## START Data shown
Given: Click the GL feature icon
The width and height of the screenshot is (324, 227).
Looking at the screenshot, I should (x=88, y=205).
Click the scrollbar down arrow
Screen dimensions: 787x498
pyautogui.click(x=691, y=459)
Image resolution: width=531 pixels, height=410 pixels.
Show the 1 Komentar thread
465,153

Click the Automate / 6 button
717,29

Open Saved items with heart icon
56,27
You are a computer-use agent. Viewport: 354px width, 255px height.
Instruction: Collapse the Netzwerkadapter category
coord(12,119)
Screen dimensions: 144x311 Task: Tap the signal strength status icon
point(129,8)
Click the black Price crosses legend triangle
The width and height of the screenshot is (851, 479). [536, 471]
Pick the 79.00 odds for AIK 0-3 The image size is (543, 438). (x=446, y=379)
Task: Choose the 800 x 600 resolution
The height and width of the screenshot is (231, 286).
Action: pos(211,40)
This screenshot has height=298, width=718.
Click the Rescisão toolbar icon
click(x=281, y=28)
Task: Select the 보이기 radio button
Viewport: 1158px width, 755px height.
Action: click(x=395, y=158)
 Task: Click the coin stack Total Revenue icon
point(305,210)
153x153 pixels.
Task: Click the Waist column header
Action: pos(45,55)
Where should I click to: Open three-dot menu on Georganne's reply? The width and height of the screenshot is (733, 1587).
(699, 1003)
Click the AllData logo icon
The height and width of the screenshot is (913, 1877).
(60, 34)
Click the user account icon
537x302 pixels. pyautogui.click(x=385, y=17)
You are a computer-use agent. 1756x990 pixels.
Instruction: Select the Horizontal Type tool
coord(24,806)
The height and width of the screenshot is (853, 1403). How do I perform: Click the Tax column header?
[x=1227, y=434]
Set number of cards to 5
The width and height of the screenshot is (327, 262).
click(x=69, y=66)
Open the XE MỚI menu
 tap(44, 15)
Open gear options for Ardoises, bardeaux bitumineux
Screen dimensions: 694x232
## END Data shown
Rewrite all of the items above, replacing "Screen dimensions" with "Display size" wherever it occurs and leaving everything else unchanged.

__Exercise answer__.
Given: Click the GL feature icon
The width and height of the screenshot is (324, 227).
Looking at the screenshot, I should (x=88, y=205).
Click the scrollbar down arrow
Display size: 787x498
pyautogui.click(x=691, y=459)
Image resolution: width=531 pixels, height=410 pixels.
Show the 1 Komentar thread
465,153

Click the Automate / 6 button
717,29

Open Saved items with heart icon
56,27
You are a computer-use agent. Viewport: 354px width, 255px height.
Instruction: Collapse the Netzwerkadapter category
coord(12,119)
Display size: 144x311 Task: Tap the signal strength status icon
point(129,8)
Click the black Price crosses legend triangle
The width and height of the screenshot is (851, 479). [536, 471]
Pick the 79.00 odds for AIK 0-3 The image size is (543, 438). (x=446, y=379)
Task: Choose the 800 x 600 resolution
The height and width of the screenshot is (231, 286).
Action: pos(211,40)
This screenshot has height=298, width=718.
Click the Rescisão toolbar icon
click(x=281, y=28)
Task: Select the 보이기 radio button
Viewport: 1158px width, 755px height.
Action: click(x=395, y=158)
 Task: Click the coin stack Total Revenue icon
point(305,210)
153x153 pixels.
Task: Click the Waist column header
Action: pos(45,55)
Where should I click to: Open three-dot menu on Georganne's reply? The width and height of the screenshot is (733, 1587).
(699, 1003)
Click the AllData logo icon
The height and width of the screenshot is (913, 1877).
(60, 34)
Click the user account icon
537x302 pixels. pyautogui.click(x=385, y=17)
You are a computer-use agent. 1756x990 pixels.
Instruction: Select the Horizontal Type tool
coord(24,806)
The height and width of the screenshot is (853, 1403). How do I perform: Click the Tax column header?
[x=1227, y=434]
Set number of cards to 5
The width and height of the screenshot is (327, 262).
click(x=69, y=66)
Open the XE MỚI menu
 tap(44, 15)
Open gear options for Ardoises, bardeaux bitumineux
Display size: 694x232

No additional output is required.